L’Occident ne doit pas reculer devant la rhétorique nucléaire de Poutine

Selon la journaliste et historienne américaine Anne Applebaum, la peur de la guerre nucléaire a faussé la stratégie ukrainienne de l’Occident. Dans ce texte vibrant, elle appelle les dirigeants occidentaux à ne pas céder au chantage nucléaire de Vladimir Poutine.
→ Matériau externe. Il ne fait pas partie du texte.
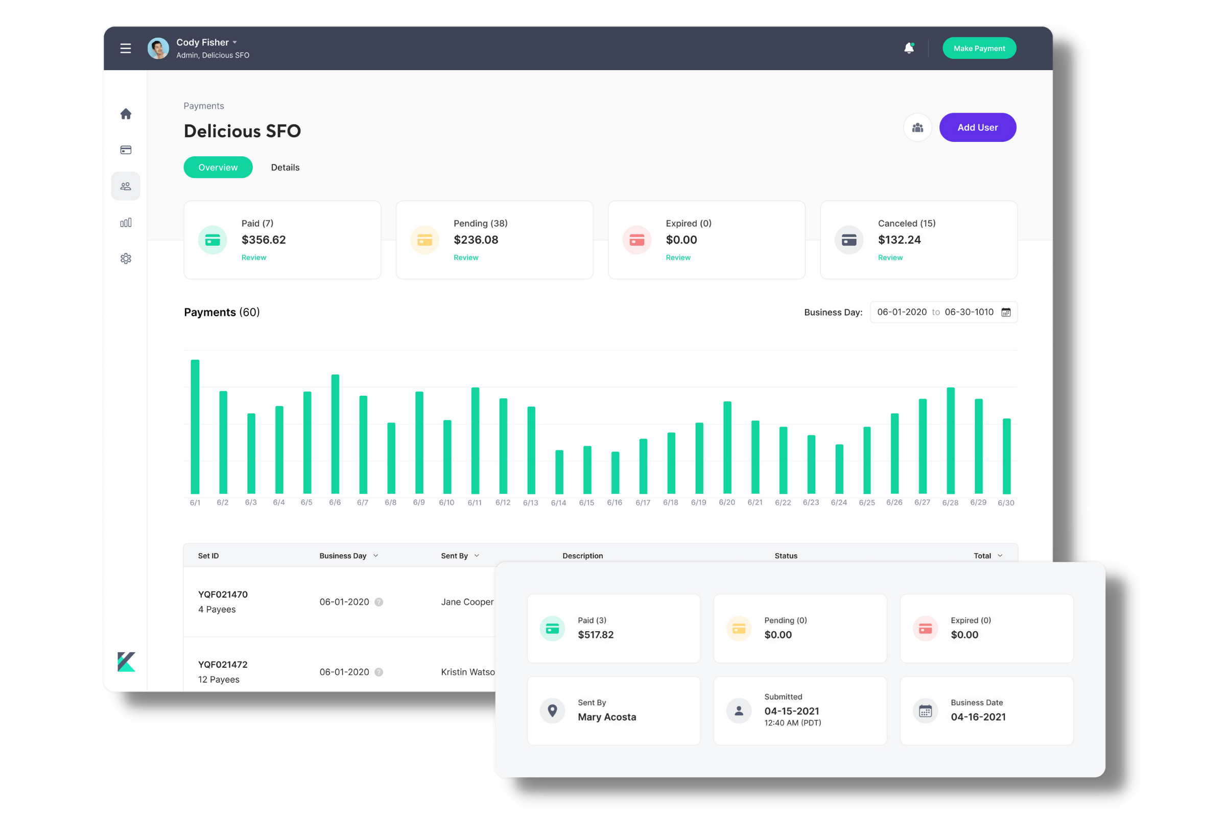Open the bar chart reports icon
This screenshot has height=817, width=1226.
pos(126,222)
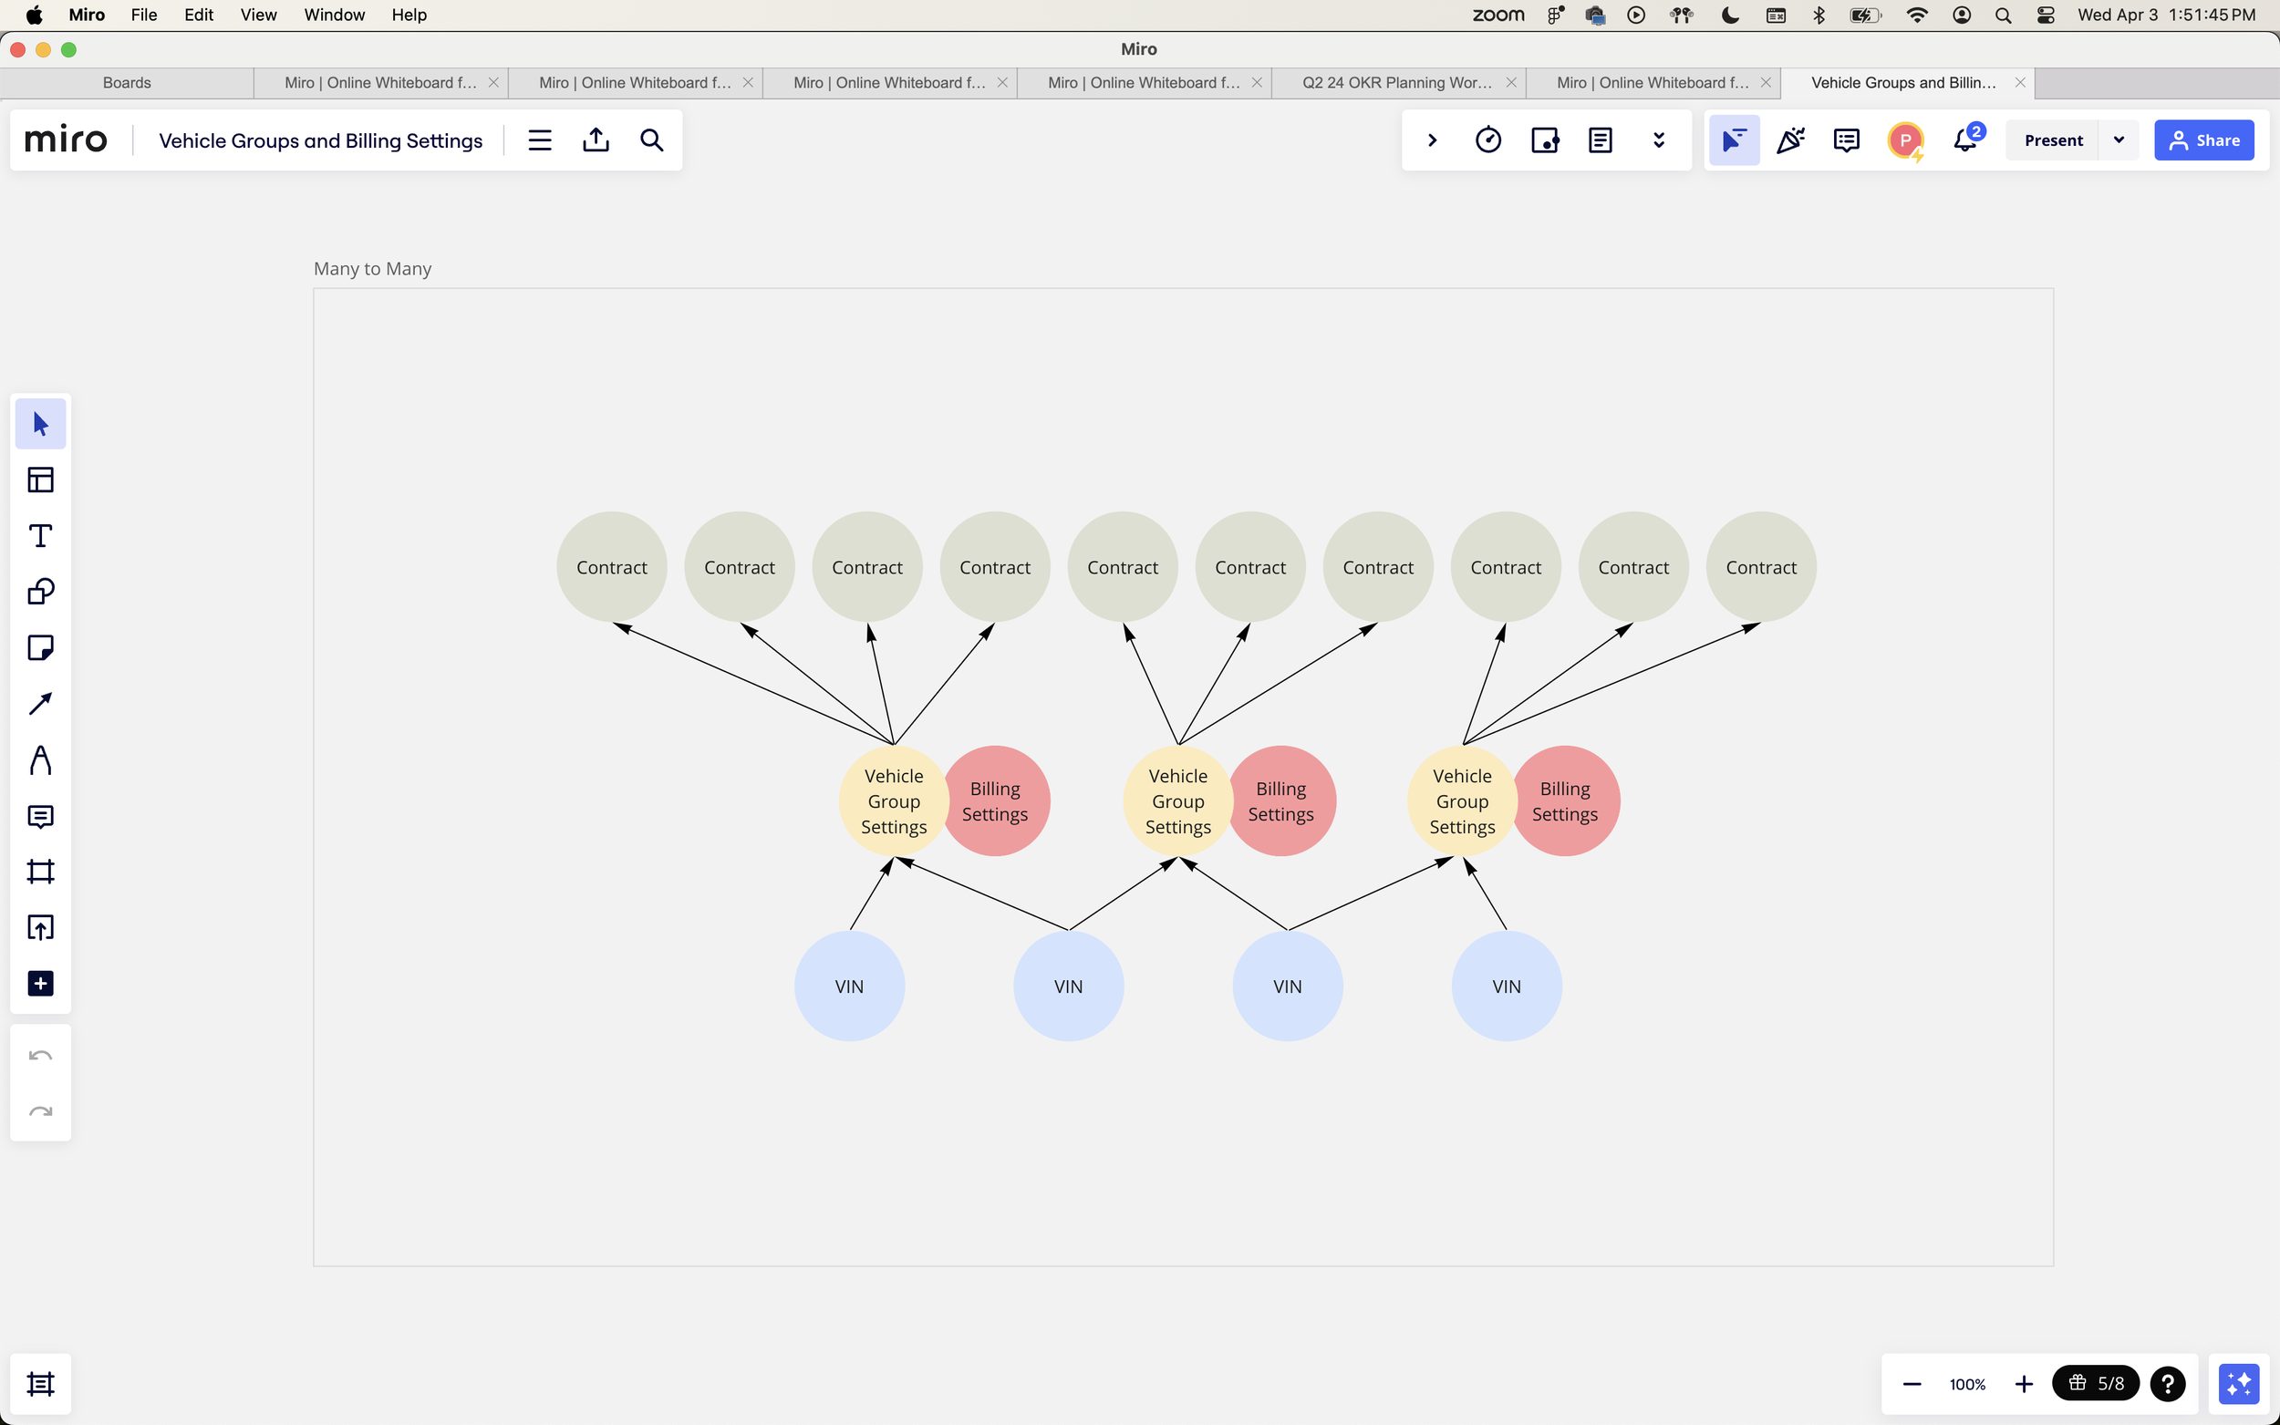2280x1425 pixels.
Task: Open the board search icon
Action: [651, 140]
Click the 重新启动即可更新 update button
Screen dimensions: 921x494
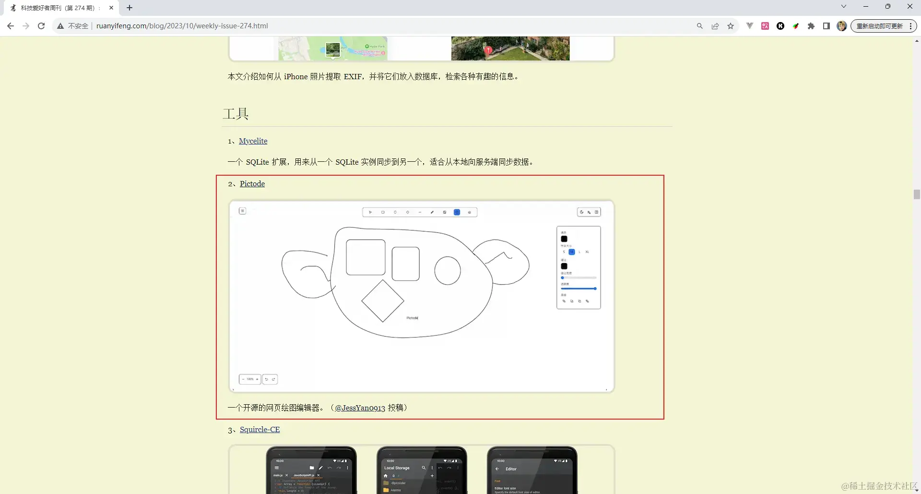point(881,26)
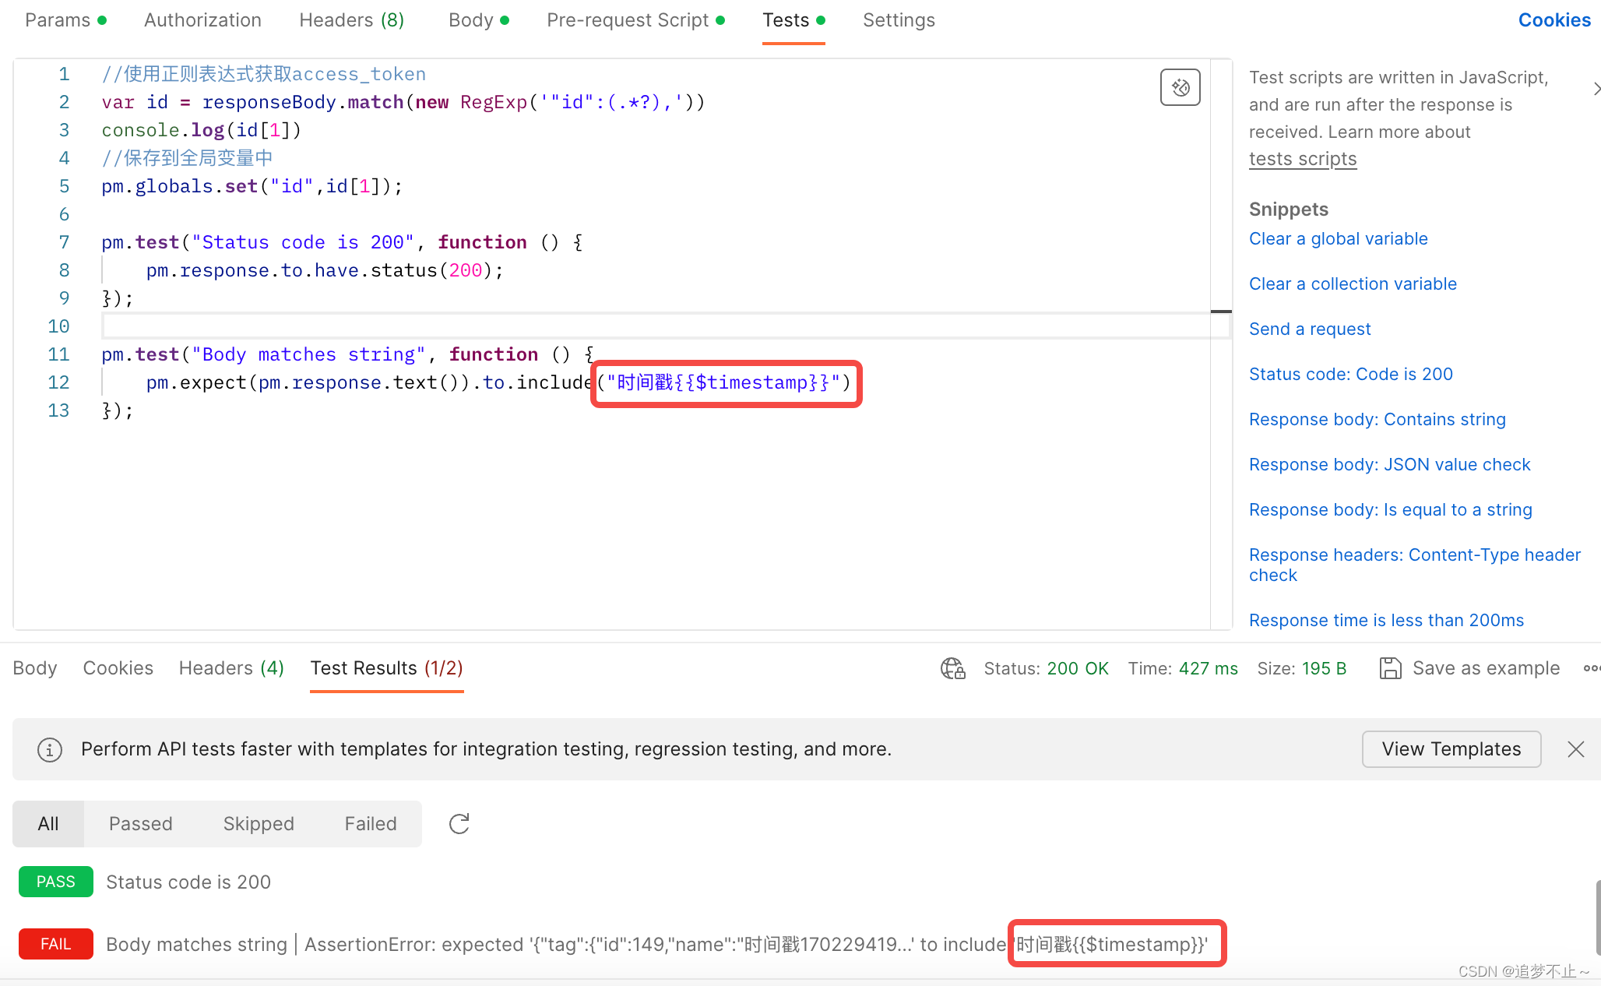This screenshot has width=1601, height=986.
Task: Click the Postbot AI icon in editor
Action: click(1180, 87)
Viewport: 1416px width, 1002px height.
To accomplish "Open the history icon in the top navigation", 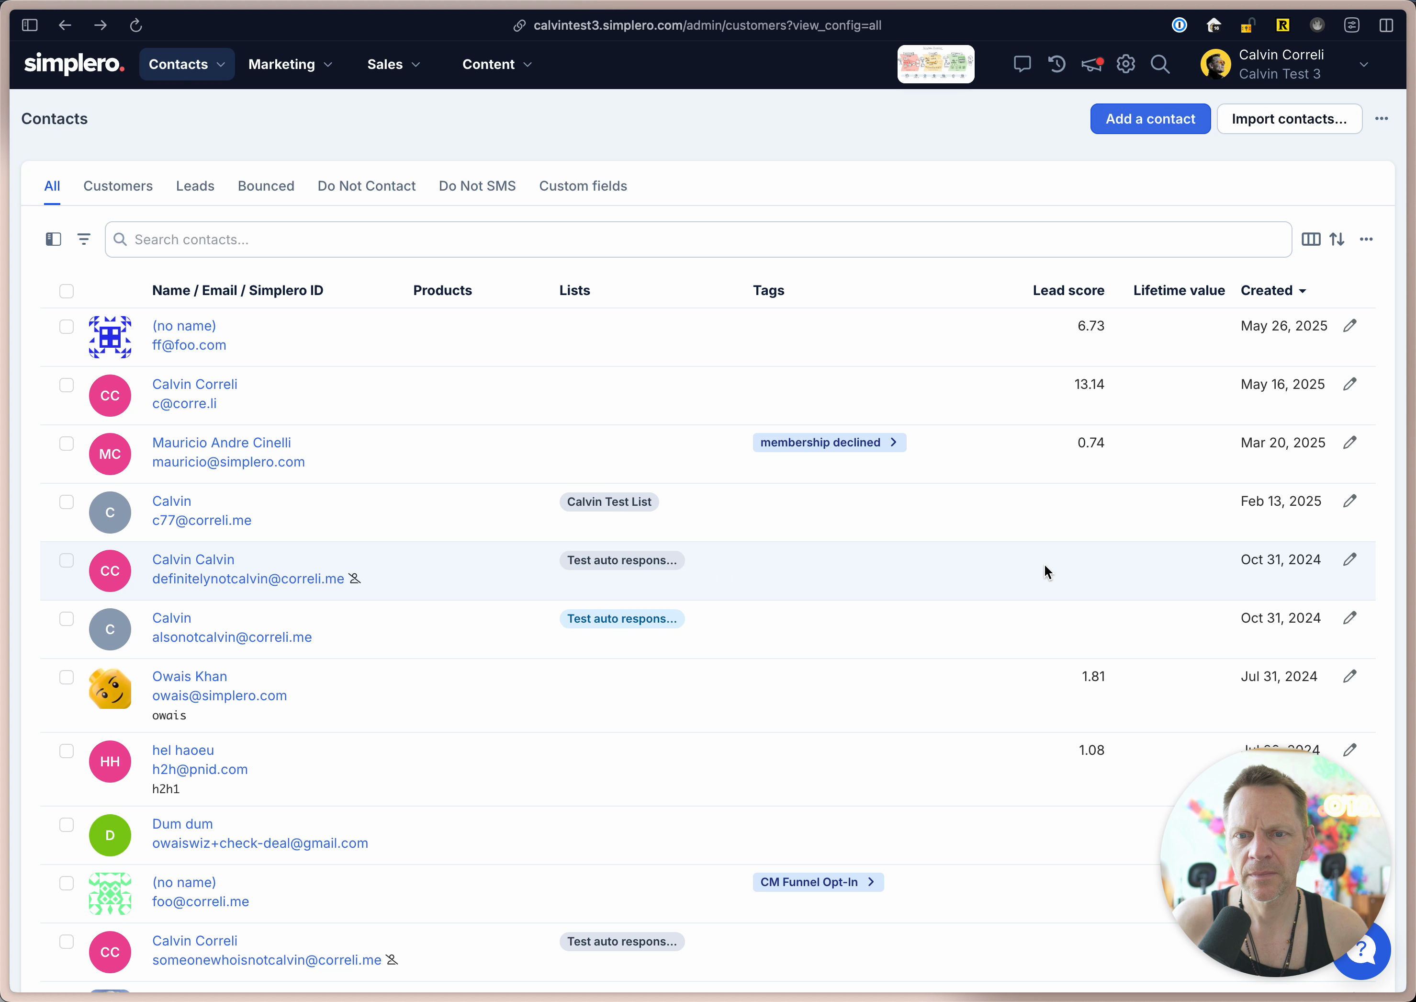I will coord(1056,64).
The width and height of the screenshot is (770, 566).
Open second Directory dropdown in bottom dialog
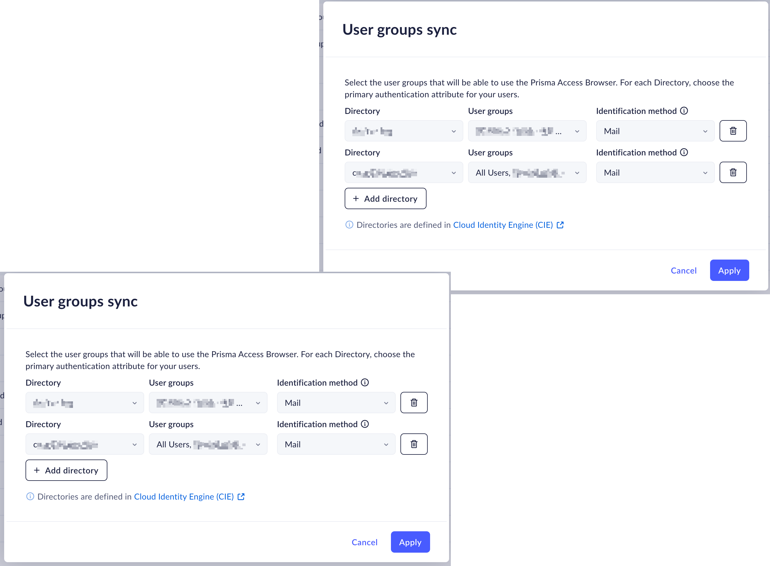85,444
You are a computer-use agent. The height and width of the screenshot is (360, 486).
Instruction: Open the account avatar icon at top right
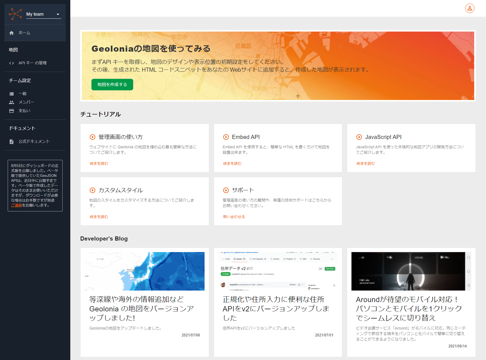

Quand des chefs d’État évoquent la guerre nucléaire, ils parlent la plupart du temps en termes prudents et mesurés, conscients qu’ils sont de la gravité du tabou nucléaire et des conséquences qu’il y aurait à le briser. Le président russe use d’une approche différente. En 2018, prenant la parole lors de sa conférence au Forum annuel de Valdaï, Vladimir Poutine s’est livré sans le moindre sourire à une réflexion sur les conséquences d’une guerre nucléaire. « Nous irons au Ciel comme martyrs, a-t-il dit, et eux, ils crèveront. »

En octobre dernier, lors de la même conférence, un bon connaisseur du régime, Fiodor Loukianov, l’a interrogé sur cette remarque. « Vous aviez dit que nous irions tous au Ciel, mais nous ne sommes pas pressés, non ? » Poutine n’a pas répondu tout de suite. Après quelques secondes, Loukianov a fait une remarque : « Vous vous êtes arrêté pour réfléchir. C’est déconcertant. » Poutine a répondu : « Je l’ai fait exprès, pour que vous vous inquiétiez un peu. »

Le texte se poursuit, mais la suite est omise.